Arde o frade em concupiscencia, e não obtendo nada com rogos e lamentos,
jurou vingar-se. Disfarçou porêm, fingiu-se emendado, e deu-lhe, quando
ella menos cuidava, uma bebida de sua diabolica preparação, que apenas a
sancta a havia tomado, lhe appareceram logo e continuaram a crescer
todos os signaes da mais apparente maternidade.
Corre a fama do supposto estado da donzella, chovem as injúrias e os
insultos dos que mais a tinham respeitado até então. E Britaldo, que se
julga escarnecido pela hypocrisia d'aquella mulher artificiosa, em vez
de a esquecer com desprêzo--sente reviver-lhe, senão tam pura, muito
mais ardente, toda a antiga paixão.
Tam mysterioso é o coração do homem!--tam vil! dirão os asceticos--tam
inexplicavel! direi eu com os mais tolerantes.
Novas tentativas, promessas, ameaças do furioso amante... A sancta
resiste a tudo, forte na sua virtude.
Costumava a devota donzella ir todas as noites a uma occulta lapa que
jazia no fim da cêrca e juncto ao rio Nabão, para alli estar mais so com
Deus, e desabafar com Elle á sua vontade. Soube-o Britaldo, espreitou a
occasião e alli a fez apunhalar por um seu criado cujo nome a legenda
nos conservou para maior testimunho de verdade: chamava-se Banam.
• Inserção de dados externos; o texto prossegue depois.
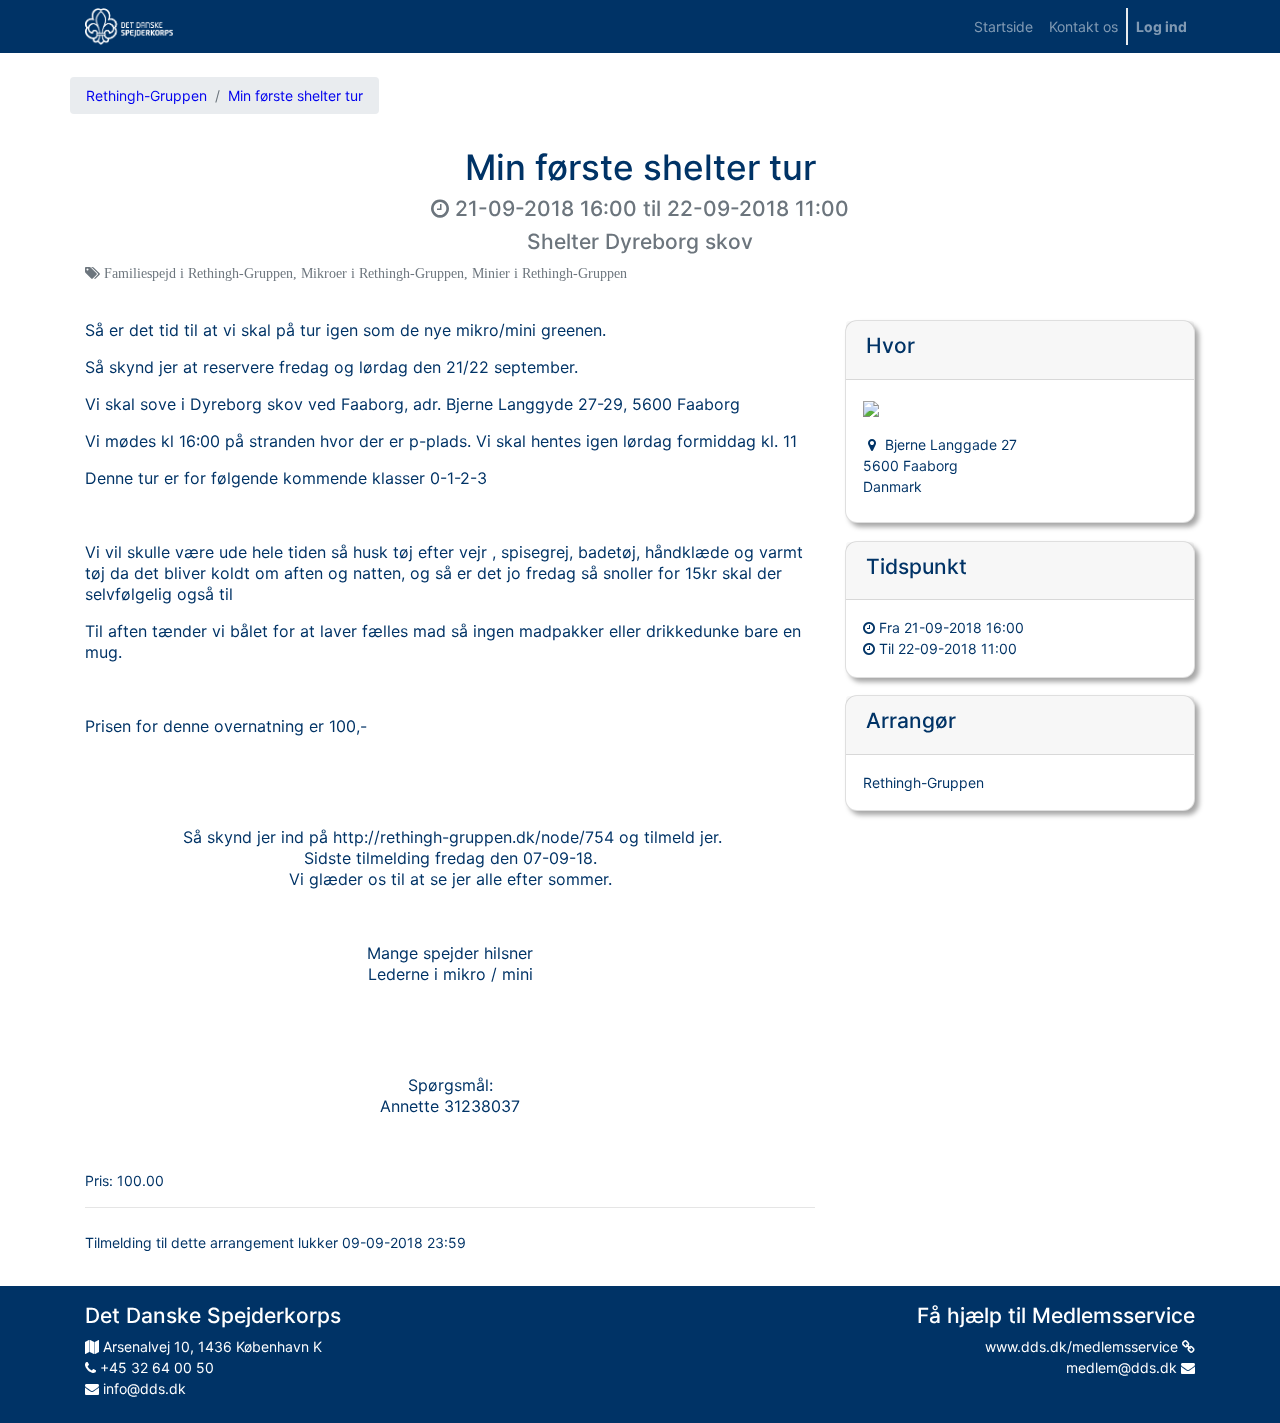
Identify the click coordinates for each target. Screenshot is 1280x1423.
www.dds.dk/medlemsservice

Banam! é um verdadeiro nome de mellodrama.
Morta a innocente, Banam despiu-lhe o hábito e lançou o corpo ao rio,
que depressa a levou ás arrebatadas correntes do Zezere em que desagua;
e logo este ao Tejo--que defronte da antiga Scalabicastro lhe deu
sepultura em suas louras areas, para maior glória da sancta e perpétua
honra da nobillissima villa que hoje tem o seu nome.
Mas emquanto ia navegando o corpo da sancta, teve Celio, o abbade do
convento, uma revelação que lhe descobriu a verdade e os milagres do
caso; e communicando-a logo aos monges e ao povo de Nabancia, sahiu com
todos de cruz alçada, e foi por esses campos da Golegan fóra, até chegar
á Ribeira de Santarem. Ahi benzendo as aguas do rio, éstas se retiraram
cortezes e deixaram ver o sepulchro que era de fino alabastro, obrado á
maravilha pelas mãos dos anjos.
Chegaram aopé do tumulo, abriram-n'o, viram e tocaram o corpo da sancta,
mas não o poderam tirar, por mais diligencias que fizeram. Conheceu-se
que era milagre; e contentando-se de levar reliquias dos cabellos e da
tunica, voltaram todos para a sua terra.
As aguas tornaram a junctar-se e a correr como d'antes, e nunca mais se
abriram senão d'ahi a seis seculos e meio, quando a boa rainha sancta
Isabel, mulher d'el-rei D. Diniz, tam fervorosas orações fez aopé do rio
pedindo á sancta que lhe apparecesse, que o rio tornou a abrir-se como o
mar Vermelho á voz de Moises, dizem os devotos chronistas, e patenteou o
benditto sepulchro.
Entrou a rainha a pé inchuto pelo rio dentro, seguida de seu real espôso
e de toda a sua côrte; mas por mais que rezasse ella, e que trabalhassem
os outros com todas as fôrças humanas, não poderam abrir o tumulo;
quebraram todas as ferramentas, era impossivel. Desinganado el-rei de
que um podêr sobrehumano não permittia que elle se abrisse, mandou a
toda a pressa levantar um padrão muito alto sôbre o mesmo tumulo, e tam
alto que o rio na maior inchente o não podesse cubrir.
O rio esperou com toda a paciencia que os pedreiros acabassem, e quando
viu que podia continuar a correr, deu aviso, retiraram-se todos,
tornaram a junctar-se as aguas e o padrão ficou sobresahindo por cima
d'ellas.
Passaram mais tres seculos e meio; e no anno de 1644 a camara de
Santarem mandou refazer de cantaria lavrada o ditto marco ou pedestal
que não era senão de alvenaria, e pôr-lhe em cima a imagem da sancta.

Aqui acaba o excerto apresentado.